60 человек, арестованные в округе Манпур в конце января 2010 года, всё ещё не предстали перед судом.

Большой контингент полицейских сил прибыл в Южный Бастар. Начались беспорядочные столкновения.

8 ноября 2009 года в деревне Качларам были убиты Биджапур Джила, Дирко Мадка (60) и Ковасм Суклу (68).

24 ноября Мадави Баман (15) был убит в деревне Пангоди.

3 декабря Мадави Будрам из Коренджада тоже был убит.

11 декабря в деревне Гумиапал, округ Дарба, были убиты 7 человек (имена пока неизвестны).

15 декабря в деревне Котрапал убиты Веко Сомбар и Мадави Матти (обе члены KAMS).

30 декабря в деревне Вечапал убиты Пунем Панду и Пунем Моту (отец и сын).

В январе 2010 (дата неизвестна) был убит глава джантана саркара в деревне Кайка, Гандалаур.

9 января, 4 человека убиты в деревне Сирпангуден, район Джагаргонда.

10 января, 3 человека убиты в деревне Пуллем Пуллади (имена пока неизвестны).

25 января, 7 человек убиты в деревне Такилод, район Индравати.

10 февраля (день Бхумкал) Кумли изнасиловали и убили в деревне Думнаар, Орчха.
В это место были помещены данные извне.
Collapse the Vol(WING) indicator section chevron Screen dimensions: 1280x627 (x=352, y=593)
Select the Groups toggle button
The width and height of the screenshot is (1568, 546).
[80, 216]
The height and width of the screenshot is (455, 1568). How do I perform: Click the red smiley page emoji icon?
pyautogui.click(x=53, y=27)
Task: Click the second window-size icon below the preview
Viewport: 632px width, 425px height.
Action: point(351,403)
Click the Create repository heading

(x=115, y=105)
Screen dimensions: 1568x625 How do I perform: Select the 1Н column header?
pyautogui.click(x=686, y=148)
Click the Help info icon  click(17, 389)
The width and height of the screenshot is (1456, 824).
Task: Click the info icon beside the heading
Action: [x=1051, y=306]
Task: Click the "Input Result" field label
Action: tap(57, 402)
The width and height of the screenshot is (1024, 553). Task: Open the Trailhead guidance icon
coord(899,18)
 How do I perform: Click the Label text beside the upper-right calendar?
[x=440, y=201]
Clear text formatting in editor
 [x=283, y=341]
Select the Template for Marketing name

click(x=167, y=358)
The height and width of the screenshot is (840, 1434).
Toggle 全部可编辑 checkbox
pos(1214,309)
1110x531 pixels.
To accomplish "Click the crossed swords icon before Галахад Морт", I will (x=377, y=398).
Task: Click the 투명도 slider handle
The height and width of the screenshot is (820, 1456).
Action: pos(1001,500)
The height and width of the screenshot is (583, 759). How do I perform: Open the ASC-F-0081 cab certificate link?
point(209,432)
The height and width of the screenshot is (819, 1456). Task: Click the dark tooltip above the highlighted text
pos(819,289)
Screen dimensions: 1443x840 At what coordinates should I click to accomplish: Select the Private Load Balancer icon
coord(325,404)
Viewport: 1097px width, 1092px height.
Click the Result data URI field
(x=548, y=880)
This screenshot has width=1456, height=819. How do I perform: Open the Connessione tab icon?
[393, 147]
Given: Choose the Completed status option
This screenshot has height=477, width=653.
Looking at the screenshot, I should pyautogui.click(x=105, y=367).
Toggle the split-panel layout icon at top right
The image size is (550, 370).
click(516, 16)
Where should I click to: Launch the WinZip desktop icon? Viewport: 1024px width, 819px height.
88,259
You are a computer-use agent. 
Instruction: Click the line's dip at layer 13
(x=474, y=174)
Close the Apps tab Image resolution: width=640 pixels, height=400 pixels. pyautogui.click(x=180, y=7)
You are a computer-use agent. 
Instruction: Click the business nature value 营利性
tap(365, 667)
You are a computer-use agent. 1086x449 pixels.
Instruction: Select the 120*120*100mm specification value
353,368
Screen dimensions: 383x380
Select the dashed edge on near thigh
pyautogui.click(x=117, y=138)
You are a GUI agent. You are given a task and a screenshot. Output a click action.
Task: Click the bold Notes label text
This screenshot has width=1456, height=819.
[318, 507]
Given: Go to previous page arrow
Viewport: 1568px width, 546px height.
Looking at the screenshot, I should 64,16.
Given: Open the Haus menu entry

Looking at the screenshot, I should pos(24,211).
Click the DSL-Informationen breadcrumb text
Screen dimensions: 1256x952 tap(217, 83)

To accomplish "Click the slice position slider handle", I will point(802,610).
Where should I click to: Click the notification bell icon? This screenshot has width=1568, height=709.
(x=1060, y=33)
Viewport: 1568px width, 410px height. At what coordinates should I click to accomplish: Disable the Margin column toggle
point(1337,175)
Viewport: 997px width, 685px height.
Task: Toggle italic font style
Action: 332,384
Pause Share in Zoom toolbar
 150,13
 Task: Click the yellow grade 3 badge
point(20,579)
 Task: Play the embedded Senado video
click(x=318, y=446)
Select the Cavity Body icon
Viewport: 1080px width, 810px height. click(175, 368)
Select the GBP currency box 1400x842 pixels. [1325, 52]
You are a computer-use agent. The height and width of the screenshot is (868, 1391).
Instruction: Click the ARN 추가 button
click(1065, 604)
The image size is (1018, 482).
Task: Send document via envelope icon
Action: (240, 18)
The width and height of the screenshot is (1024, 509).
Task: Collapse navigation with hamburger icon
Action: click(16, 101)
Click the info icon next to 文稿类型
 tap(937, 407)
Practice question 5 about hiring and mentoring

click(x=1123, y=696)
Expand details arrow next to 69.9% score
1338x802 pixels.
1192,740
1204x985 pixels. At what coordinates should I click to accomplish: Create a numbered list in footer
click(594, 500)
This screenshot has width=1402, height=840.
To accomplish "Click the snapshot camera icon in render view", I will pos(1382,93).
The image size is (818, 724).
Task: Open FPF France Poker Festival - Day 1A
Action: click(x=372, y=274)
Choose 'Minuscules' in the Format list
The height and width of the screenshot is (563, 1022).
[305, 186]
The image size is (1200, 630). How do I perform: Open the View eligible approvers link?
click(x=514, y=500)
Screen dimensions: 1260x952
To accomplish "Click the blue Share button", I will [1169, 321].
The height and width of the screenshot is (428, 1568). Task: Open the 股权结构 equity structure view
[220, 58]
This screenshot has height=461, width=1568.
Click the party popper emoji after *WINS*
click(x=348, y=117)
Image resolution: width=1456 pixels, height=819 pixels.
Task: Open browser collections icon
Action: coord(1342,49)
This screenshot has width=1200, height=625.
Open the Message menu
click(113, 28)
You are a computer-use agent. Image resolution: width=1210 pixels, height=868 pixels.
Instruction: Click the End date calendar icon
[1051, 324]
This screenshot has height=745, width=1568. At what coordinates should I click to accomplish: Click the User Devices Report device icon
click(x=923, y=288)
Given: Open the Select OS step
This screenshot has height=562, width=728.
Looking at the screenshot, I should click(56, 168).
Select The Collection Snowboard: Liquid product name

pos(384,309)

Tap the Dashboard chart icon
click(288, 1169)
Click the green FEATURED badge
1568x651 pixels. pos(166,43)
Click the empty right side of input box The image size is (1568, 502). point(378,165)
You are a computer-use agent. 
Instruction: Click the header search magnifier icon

Она была из деревни Пайвер.

2000 военных Индо-тибетского приграничного патруля (ITBP) разбили лагерь в лесах Раджнандгаона, ещё 5000 военных из Пограничных сил безопасности прибыли в Канкер.

И ниже: квота Партизанской армии народного освобождения выполнена.

Также пришло несколько старых газет. Много написано о наксалитах. Один кричащий заголовок превосходно отражает политический климат: «Khadedo, Maaro, Samarpan Karao» («Уничтожайте, Убивайте, Заставьте их сдаться»). Ниже приписка: Varta ke liye loktantra ka dwar khula hai («Двери демократии всегда открыты для переговоров»). Второй заголовок гласит: «Маоисты выращивают коноплю ради денег». Редакторская колонка заявляет, что район, через который мы прошли и где разбивали свой лагерь, полностью находится под правительственным контролем.

Юные коммунисты разбирают вырезки, чтобы попрактиковаться в чтении. Они ходят по лагерю, громко читая анти-маоистские статьи в стиле радиоведущих.

Новый день. Новое место. Мы разбиваем лагерь на краю деревни Юсир, под огромными мадуками. Мадука только начала цвести и роняет свои бледно-зелёные бутоны, похожие на драгоценные камни, на лесной ковёр. Воздух наполнен лёгким дурманящим ароматом. Мы ждём детей из школы Бхатпала, которую закрыли из-за столкновения в Онгнааре и превратили в лагерь полиции, а детей отправили по домам. Это верно и для школ в Нелваде, Мунджменте, Эдке, Ведомакоте и Дханоре.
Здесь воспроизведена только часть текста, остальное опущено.